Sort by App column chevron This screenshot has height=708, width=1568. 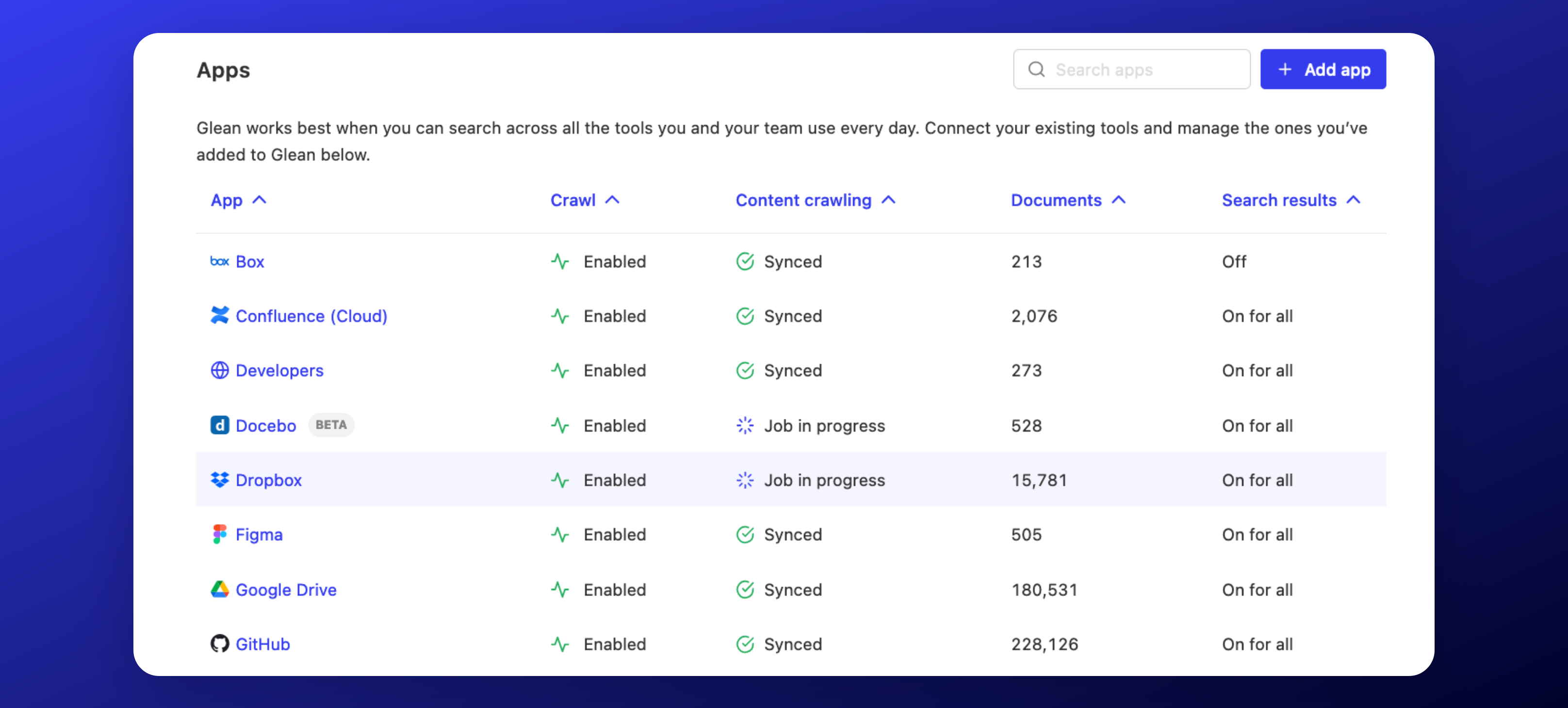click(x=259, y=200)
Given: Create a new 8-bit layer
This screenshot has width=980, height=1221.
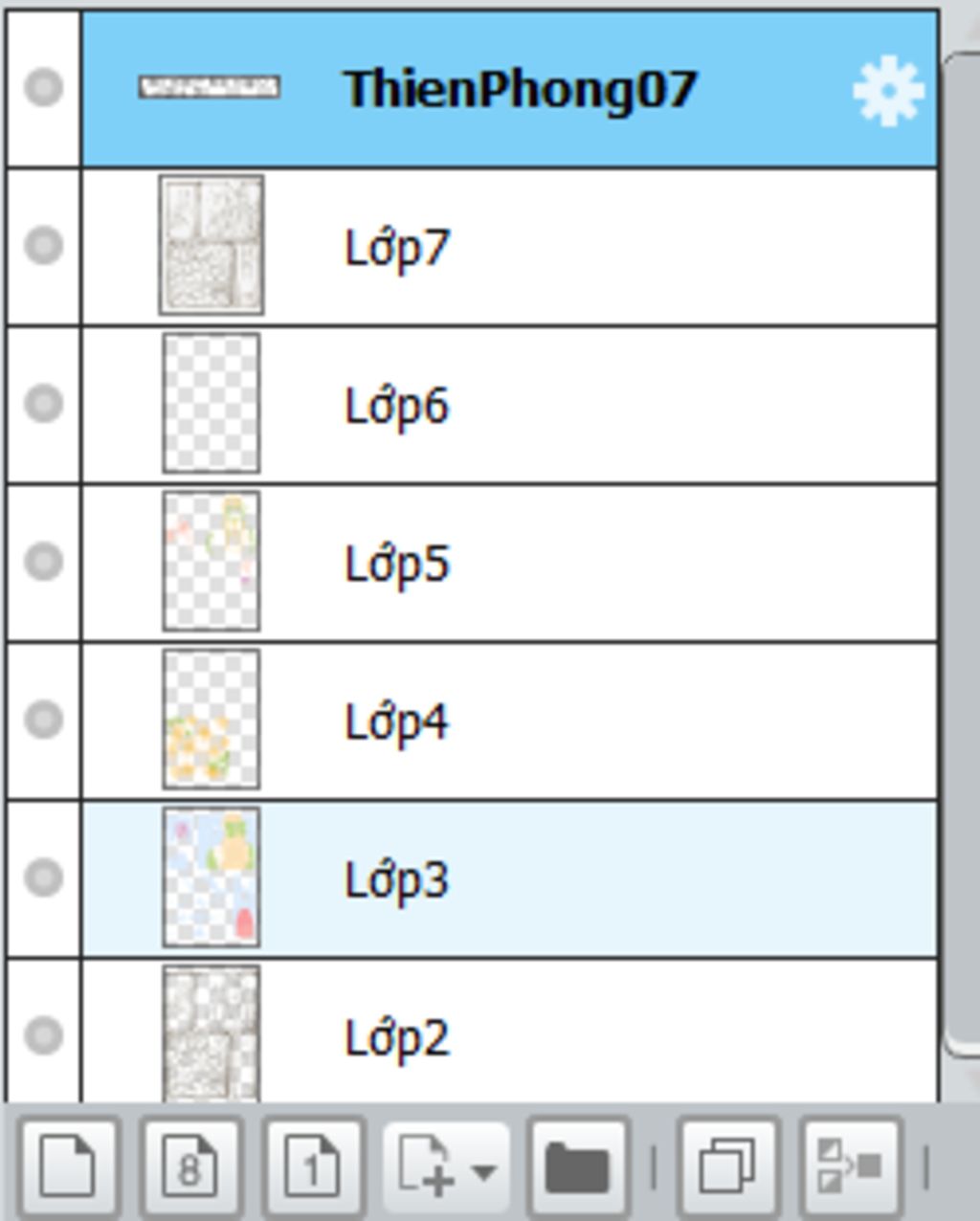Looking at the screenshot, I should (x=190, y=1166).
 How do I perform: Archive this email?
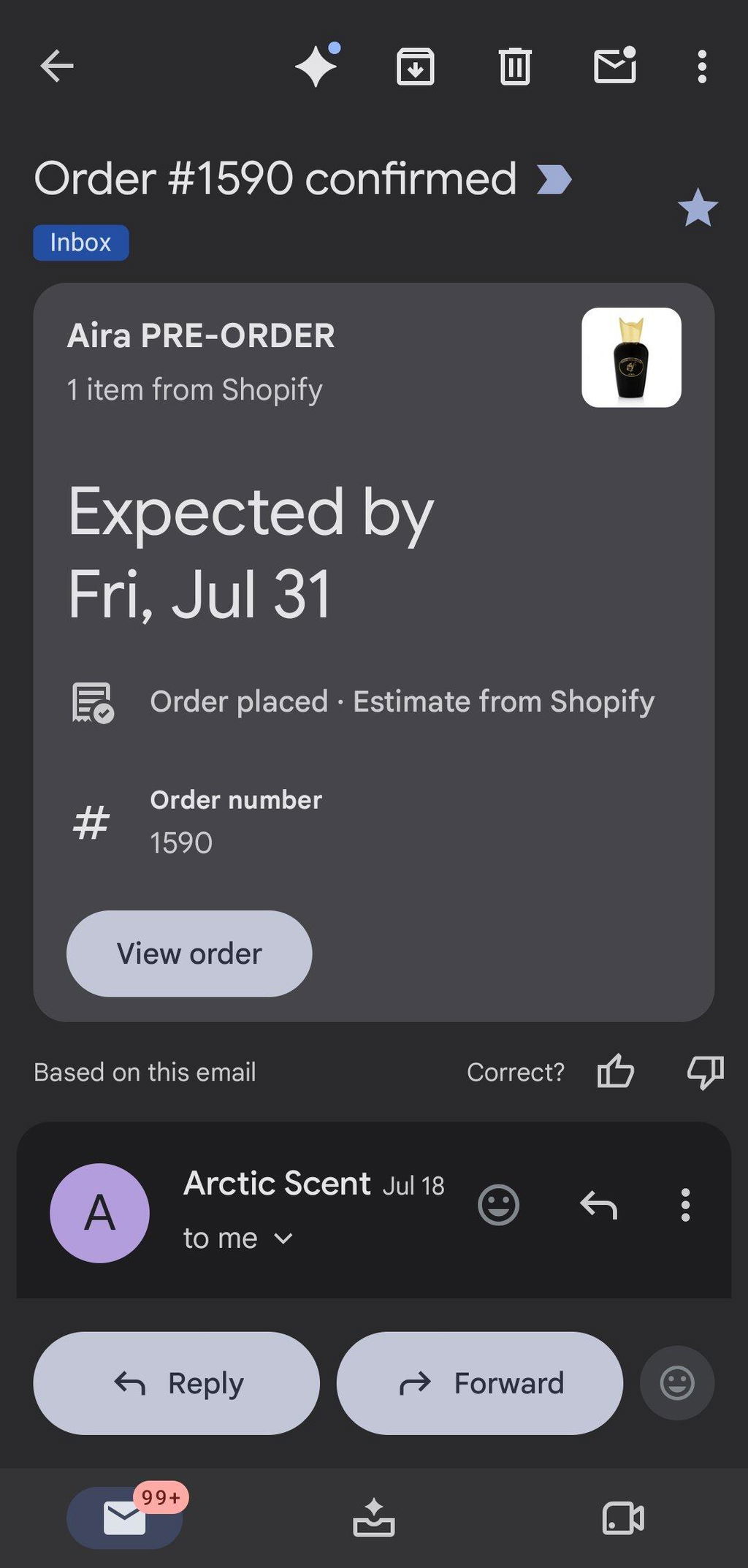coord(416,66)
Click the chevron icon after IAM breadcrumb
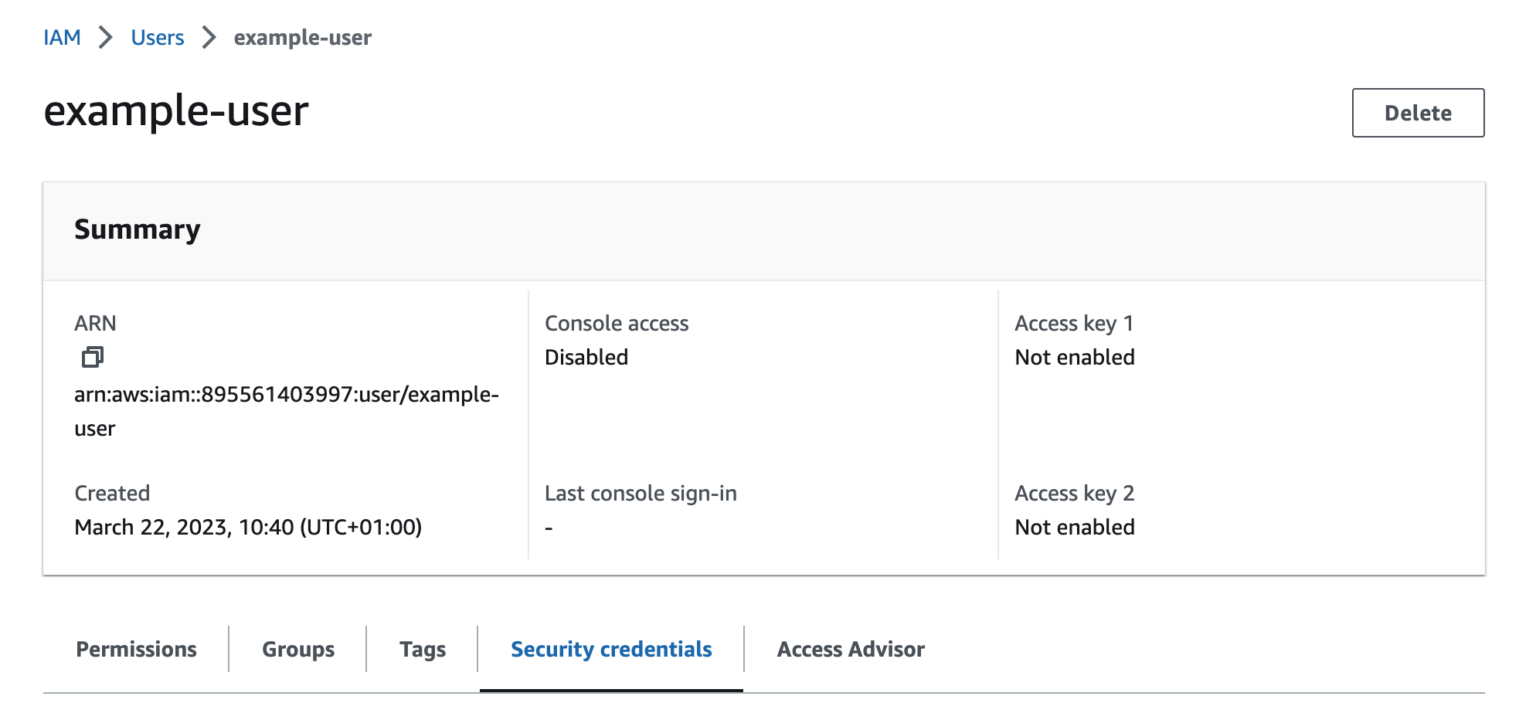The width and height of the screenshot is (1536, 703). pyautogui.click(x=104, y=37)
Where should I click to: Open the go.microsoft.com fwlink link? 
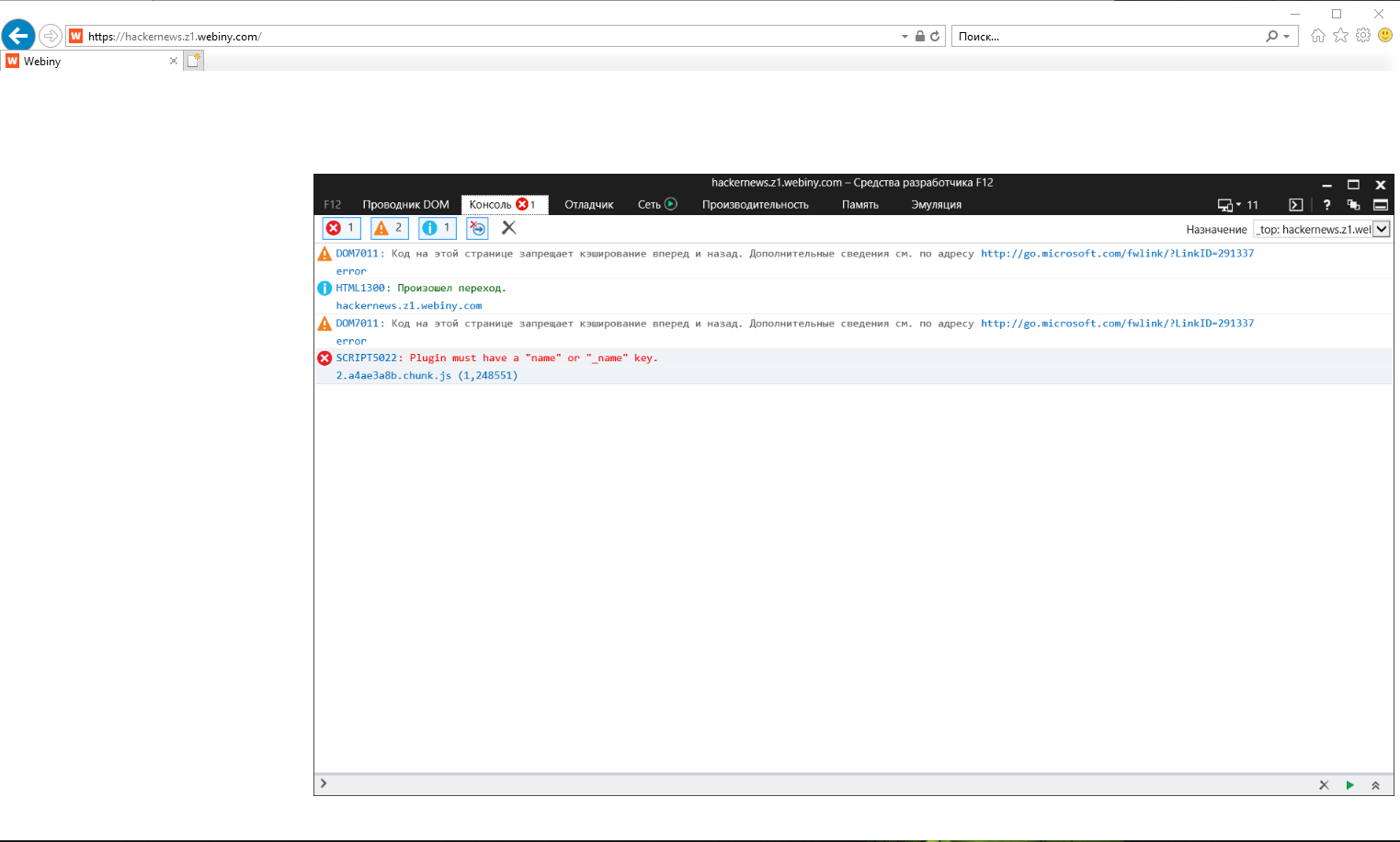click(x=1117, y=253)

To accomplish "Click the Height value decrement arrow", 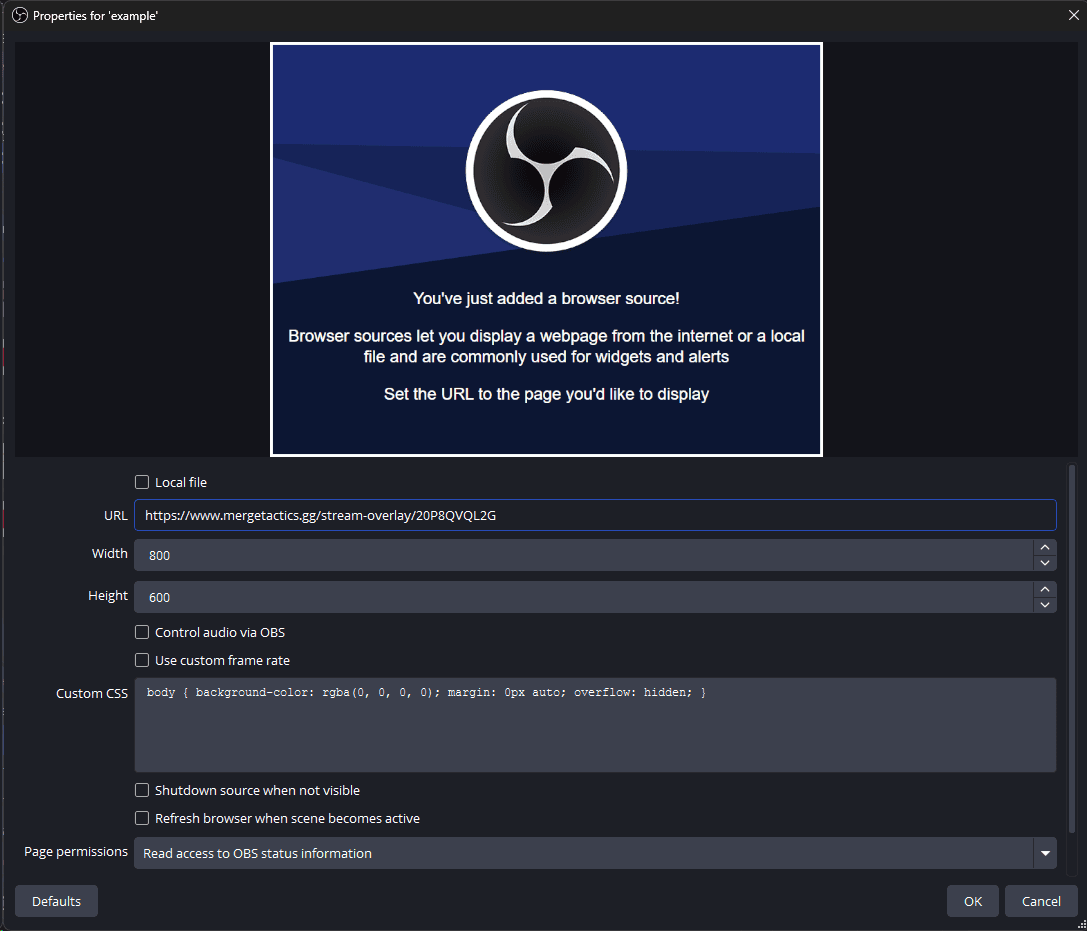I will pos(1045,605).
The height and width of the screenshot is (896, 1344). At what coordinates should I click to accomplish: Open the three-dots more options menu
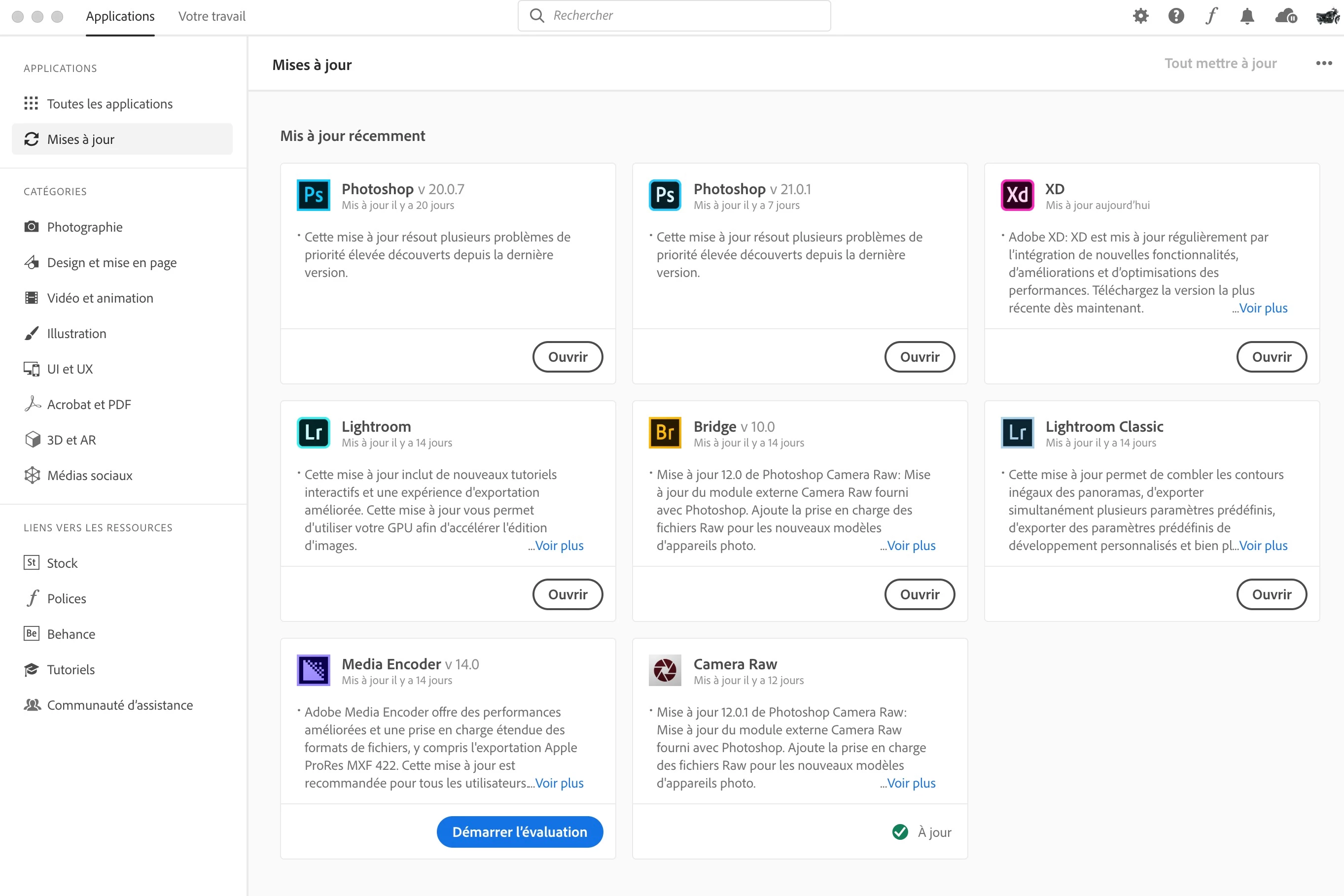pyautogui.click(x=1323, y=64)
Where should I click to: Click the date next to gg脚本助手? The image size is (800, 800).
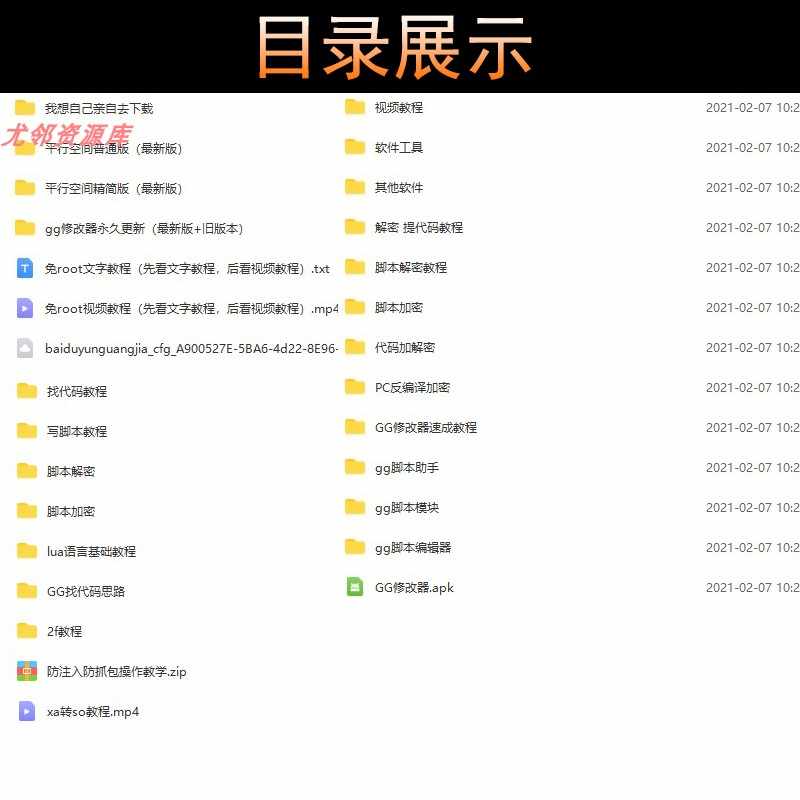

_Goal_: Copy word for word the lines starting with the line containing "The height and" and going on through the end of the items. Leave the pictures out.

_Output for this exercise_:
The height and width of the screenshot is (896, 1344). At what coordinates should I click to accomplish: Open the three-dots more options menu
pyautogui.click(x=1323, y=64)
Where should I click to: Click the date next to gg脚本助手? The image size is (800, 800).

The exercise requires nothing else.